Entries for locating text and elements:
▼▼▼
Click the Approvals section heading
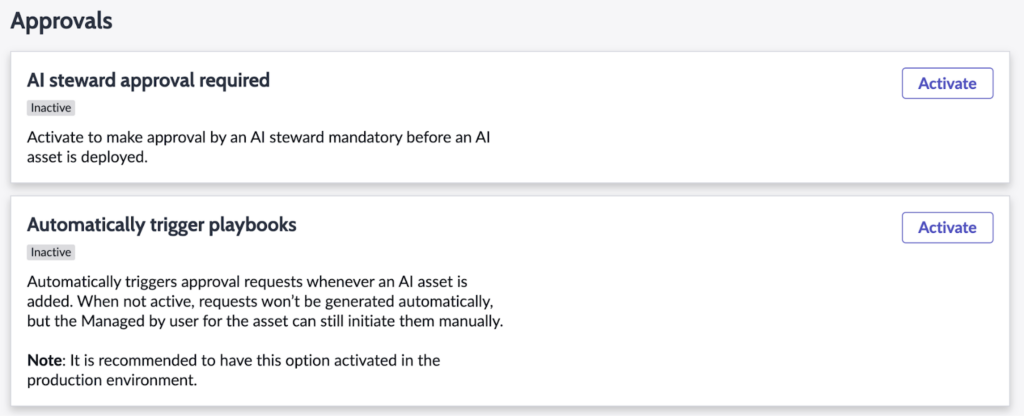The image size is (1024, 416). point(62,19)
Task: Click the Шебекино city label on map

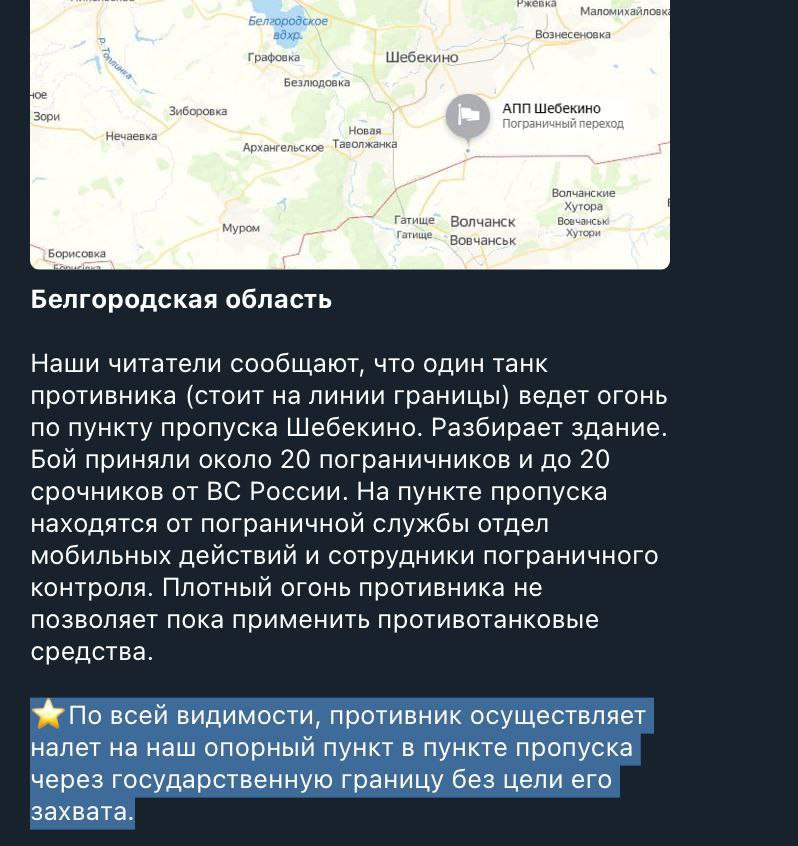Action: 421,57
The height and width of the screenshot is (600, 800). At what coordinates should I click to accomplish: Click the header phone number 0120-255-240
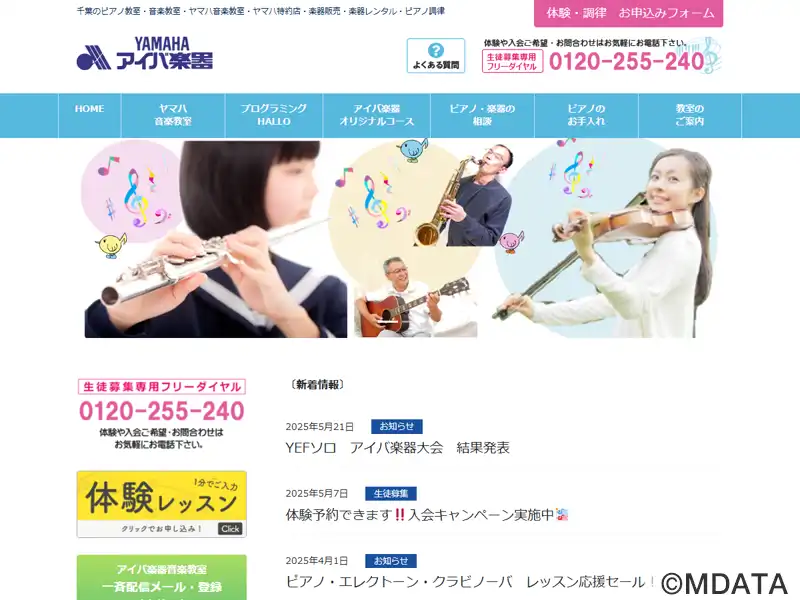pyautogui.click(x=627, y=61)
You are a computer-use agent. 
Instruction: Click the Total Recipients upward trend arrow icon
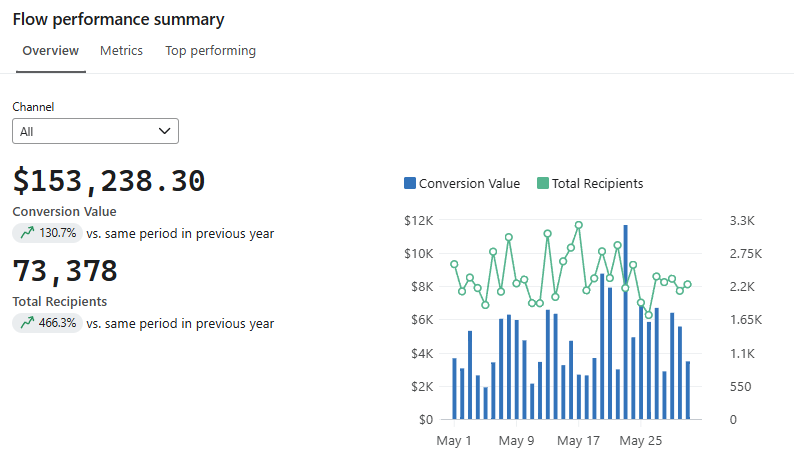[x=27, y=322]
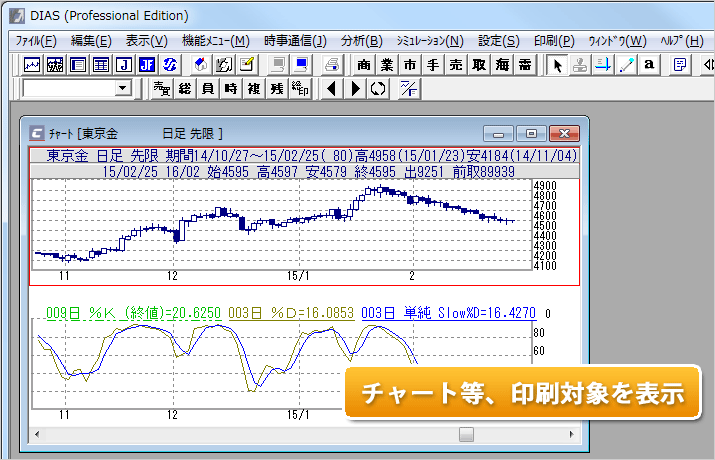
▲▲▲
What to do: Transcribe each of the rows above word for word, omitting the pictures.

Answer to the problem:
Click the Approvals section heading
The image size is (1024, 416). point(62,19)
Task: Click the Шебекино city label on map

Action: 421,57
The height and width of the screenshot is (600, 800). At what coordinates should I click to accomplish: Click the header phone number 0120-255-240
pyautogui.click(x=627, y=61)
You are a computer-use agent. 
Instruction: Click the Total Recipients upward trend arrow icon
[x=27, y=322]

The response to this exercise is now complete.